§ What this task involves
Give the data a second time, exactly and in full.

§ Dataset excerpts
· · · · ·

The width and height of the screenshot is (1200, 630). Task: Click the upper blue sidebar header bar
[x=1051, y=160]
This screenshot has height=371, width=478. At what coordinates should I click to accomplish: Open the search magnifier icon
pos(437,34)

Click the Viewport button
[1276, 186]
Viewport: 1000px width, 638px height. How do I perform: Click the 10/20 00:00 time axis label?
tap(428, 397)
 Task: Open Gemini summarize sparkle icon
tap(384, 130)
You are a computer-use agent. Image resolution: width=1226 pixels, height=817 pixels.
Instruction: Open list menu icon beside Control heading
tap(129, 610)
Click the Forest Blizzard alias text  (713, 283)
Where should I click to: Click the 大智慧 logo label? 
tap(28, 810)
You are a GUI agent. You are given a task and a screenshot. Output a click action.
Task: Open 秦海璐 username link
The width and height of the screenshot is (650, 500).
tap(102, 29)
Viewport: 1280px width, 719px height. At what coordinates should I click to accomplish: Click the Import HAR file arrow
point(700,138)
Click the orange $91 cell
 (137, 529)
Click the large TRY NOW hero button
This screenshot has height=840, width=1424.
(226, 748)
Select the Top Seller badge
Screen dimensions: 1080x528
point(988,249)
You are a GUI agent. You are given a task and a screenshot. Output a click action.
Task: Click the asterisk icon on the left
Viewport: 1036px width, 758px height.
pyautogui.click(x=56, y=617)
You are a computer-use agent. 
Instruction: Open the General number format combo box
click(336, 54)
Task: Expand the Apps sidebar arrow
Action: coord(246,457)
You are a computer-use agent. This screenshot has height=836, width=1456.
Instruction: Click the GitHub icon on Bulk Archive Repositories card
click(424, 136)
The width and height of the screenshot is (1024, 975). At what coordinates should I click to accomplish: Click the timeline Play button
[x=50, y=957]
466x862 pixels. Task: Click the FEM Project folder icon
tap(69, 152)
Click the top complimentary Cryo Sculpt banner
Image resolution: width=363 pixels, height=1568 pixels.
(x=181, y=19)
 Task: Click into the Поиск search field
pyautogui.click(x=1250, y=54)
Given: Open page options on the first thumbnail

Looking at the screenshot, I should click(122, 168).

· · · · ·

§ Exercise solution
The width and height of the screenshot is (1200, 630). Task: Click the upper blue sidebar header bar
[x=1051, y=160]
This screenshot has height=371, width=478. At what coordinates should I click to accomplish: Open the search magnifier icon
pos(437,34)

Click the Viewport button
[1276, 186]
Viewport: 1000px width, 638px height. How do I perform: Click the 10/20 00:00 time axis label?
tap(428, 397)
 Task: Open Gemini summarize sparkle icon
tap(384, 130)
You are a computer-use agent. Image resolution: width=1226 pixels, height=817 pixels.
Instruction: Open list menu icon beside Control heading
tap(129, 610)
Click the Forest Blizzard alias text  (713, 283)
Where should I click to: Click the 大智慧 logo label? 
tap(28, 810)
You are a GUI agent. You are given a task and a screenshot. Output a click action.
Task: Open 秦海璐 username link
The width and height of the screenshot is (650, 500).
tap(102, 29)
Viewport: 1280px width, 719px height. At what coordinates should I click to accomplish: Click the Import HAR file arrow
point(700,138)
Click the orange $91 cell
 (137, 529)
Click the large TRY NOW hero button
This screenshot has height=840, width=1424.
(226, 748)
Select the Top Seller badge
Screen dimensions: 1080x528
point(988,249)
You are a GUI agent. You are given a task and a screenshot. Output a click action.
Task: Click the asterisk icon on the left
Viewport: 1036px width, 758px height.
pyautogui.click(x=56, y=617)
You are a computer-use agent. 
Instruction: Open the General number format combo box
click(336, 54)
Task: Expand the Apps sidebar arrow
Action: coord(246,457)
You are a computer-use agent. This screenshot has height=836, width=1456.
Instruction: Click the GitHub icon on Bulk Archive Repositories card
click(424, 136)
The width and height of the screenshot is (1024, 975). At what coordinates should I click to accomplish: Click the timeline Play button
[x=50, y=957]
466x862 pixels. Task: Click the FEM Project folder icon
tap(69, 152)
Click the top complimentary Cryo Sculpt banner
Image resolution: width=363 pixels, height=1568 pixels.
(x=181, y=19)
 Task: Click into the Поиск search field
pyautogui.click(x=1250, y=54)
Given: Open page options on the first thumbnail

Looking at the screenshot, I should click(122, 168).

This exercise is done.